>>

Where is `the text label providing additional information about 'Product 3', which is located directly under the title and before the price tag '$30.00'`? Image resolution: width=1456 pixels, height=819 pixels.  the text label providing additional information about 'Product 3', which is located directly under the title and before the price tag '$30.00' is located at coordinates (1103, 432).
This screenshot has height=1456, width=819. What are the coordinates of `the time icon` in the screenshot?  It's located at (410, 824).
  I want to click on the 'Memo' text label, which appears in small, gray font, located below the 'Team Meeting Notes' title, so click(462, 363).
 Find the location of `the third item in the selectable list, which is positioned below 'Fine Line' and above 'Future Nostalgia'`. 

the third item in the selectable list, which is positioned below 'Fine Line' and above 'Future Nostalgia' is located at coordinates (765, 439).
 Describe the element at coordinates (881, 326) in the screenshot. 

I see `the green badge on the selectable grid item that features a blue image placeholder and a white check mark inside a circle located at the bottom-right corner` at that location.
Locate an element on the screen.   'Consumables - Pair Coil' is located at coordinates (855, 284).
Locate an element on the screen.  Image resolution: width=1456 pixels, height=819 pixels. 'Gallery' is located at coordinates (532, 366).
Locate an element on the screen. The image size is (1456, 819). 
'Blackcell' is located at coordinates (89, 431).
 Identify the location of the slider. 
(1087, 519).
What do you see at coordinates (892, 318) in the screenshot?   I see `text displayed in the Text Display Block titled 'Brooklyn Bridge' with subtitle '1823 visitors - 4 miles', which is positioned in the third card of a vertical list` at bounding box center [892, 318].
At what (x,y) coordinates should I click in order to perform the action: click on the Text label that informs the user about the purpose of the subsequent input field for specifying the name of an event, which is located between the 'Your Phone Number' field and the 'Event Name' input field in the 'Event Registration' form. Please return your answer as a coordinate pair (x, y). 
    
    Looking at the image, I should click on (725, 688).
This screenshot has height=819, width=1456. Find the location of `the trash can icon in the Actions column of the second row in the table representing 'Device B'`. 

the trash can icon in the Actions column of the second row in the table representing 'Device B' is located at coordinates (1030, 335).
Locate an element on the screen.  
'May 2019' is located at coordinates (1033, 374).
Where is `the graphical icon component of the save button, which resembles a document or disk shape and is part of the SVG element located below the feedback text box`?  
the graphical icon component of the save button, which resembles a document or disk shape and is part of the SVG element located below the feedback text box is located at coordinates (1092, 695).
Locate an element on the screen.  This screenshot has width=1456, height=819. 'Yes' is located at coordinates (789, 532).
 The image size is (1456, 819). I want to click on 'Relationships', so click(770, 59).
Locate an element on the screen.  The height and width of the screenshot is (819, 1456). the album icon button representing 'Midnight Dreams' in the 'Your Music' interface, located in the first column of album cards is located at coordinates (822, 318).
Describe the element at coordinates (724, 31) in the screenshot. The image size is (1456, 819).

<<

# Exercise prompt:
Transcribe the rows without alteration, beginning at the line that contains "coordinates (532, 366)." and stopping after the line that contains "coordinates (89, 431).".

# The result:
Locate an element on the screen.  Image resolution: width=1456 pixels, height=819 pixels. 'Gallery' is located at coordinates (532, 366).
Locate an element on the screen. The image size is (1456, 819). 
'Blackcell' is located at coordinates (89, 431).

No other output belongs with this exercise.